En préparant un atelier sur le projet de loi no 20 (PL-20), pour un dîner avec nos membres et les présidents des GIMF, mes pensées divaguaient. Cela fait au-delà de quatre mois que je nage dans les eaux tumultueuses de ce projet de loi. Quatre mois à gérer de la colère, de l’indignation, de la peur et de la révolte, la mienne, celle de mes collègues et celle de nos membres. Quatre mois à être témoin de ces frasques, de ces attaques et de cette polarisation sans précédent. Quatre mois à vivre de l’inconfort et un grand sentiment d’impuissance. Le gouvernement est majoritaire. Comment peut-on le raisonner?
Nous avons déposé notre mémoire, avons comparu en commission parlementaire et avons accordé quelques entrevues. Nous aurions pu avoir le sentiment du devoir accompli, mais l’inconfort persiste.
C’était un lundi d’avril où après avoir eu trois (3) belles journées de soleil à 15 degrés, on a flirté avec le zéro, petite neige mouillée sur ciel gris en toile de fond. Mes lectures sur la pleine conscience me sont revenues.

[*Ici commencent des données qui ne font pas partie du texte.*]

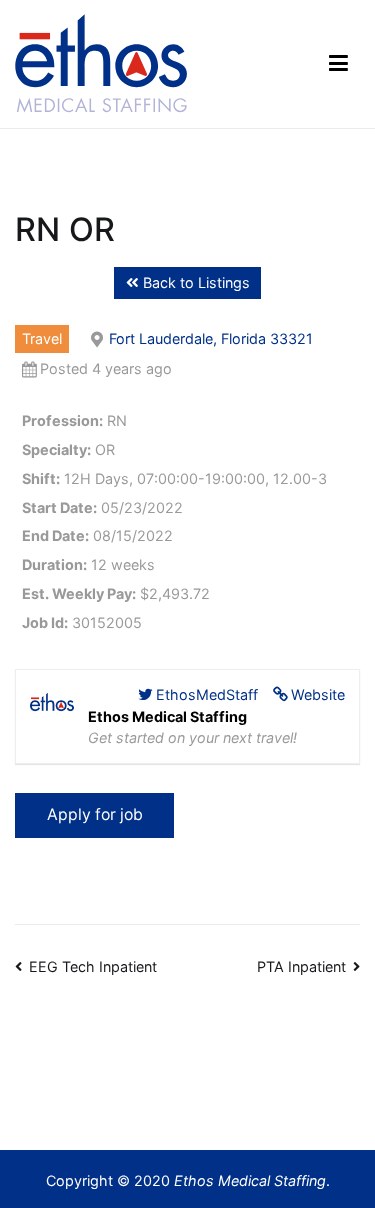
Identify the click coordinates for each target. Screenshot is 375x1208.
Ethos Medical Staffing (250, 1180)
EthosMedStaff (207, 694)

Il y a surtout le procès d’intention qui m’a le plus dérangée. Le fait qu’on ait insinué, d’entrée de jeu, que les médecins de famille n’avaient aucunement l’intention ou la capacité d’améliorer la situation, de s’autogérer, de contribuer à la solution. Il a laissé une grande morosité chez les médecins de famille, ce procès d’intention.
Vous connaissez la pleine conscience? Il s’agit d’une pratique où l’on observe l’expérience d’être en vie; les sensations, les émotions, les pensées. On les contemple, on en prend note, sans jugement. Une manière d’être avec la vie sans y réagir. L’intérêt est d’avoir accès à autre chose que nos réactions quand la vie nous balance quelque chose. Quand ce qu’elle nous balance est quelque chose d’heureux, nos réactions sont généralement assez inoffensives, mais lorsqu’elle nous balance quelque chose de moins agréable, nos réactions peuvent être contreproductives.

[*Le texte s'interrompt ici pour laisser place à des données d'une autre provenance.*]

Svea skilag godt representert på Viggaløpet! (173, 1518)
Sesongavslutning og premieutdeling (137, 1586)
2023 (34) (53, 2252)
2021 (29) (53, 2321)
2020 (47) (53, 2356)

En prenant le temps de noter ce qui est présent comme émotion, de respirer, on développe la possibilité de choisir l’action qui suivra, et non simplement d’opérer selon notre réaction spontanée.
Donc, je suis devant mon ordi, par ce lundi pluvieux, je réfléchis au PL-20, la morosité est à son comble et je choisis d’observer. Mais qu’est-ce qui me rend le plus mal à l’aise avec le PL-20? Qu’est-ce qui est si difficile? Il y a que c’est un mauvais plan qui n’améliorera pas la santé de nos populations, mais en toute honnêteté, il y a des tonnes de mauvais plans faits par des tonnes de personnes et ça ne m’affecte généralement pas ainsi…
Il y a surtout le procès d’intention qui m’a le plus dérangée. Le fait qu’on ait insinué, d’entrée de jeu, que les médecins de famille n’avaient aucunement l’intention ou la capacité d’améliorer la situation, de s’autogérer, de contribuer à la solution. Il a laissé une grande morosité chez les médecins de famille, ce procès d’intention.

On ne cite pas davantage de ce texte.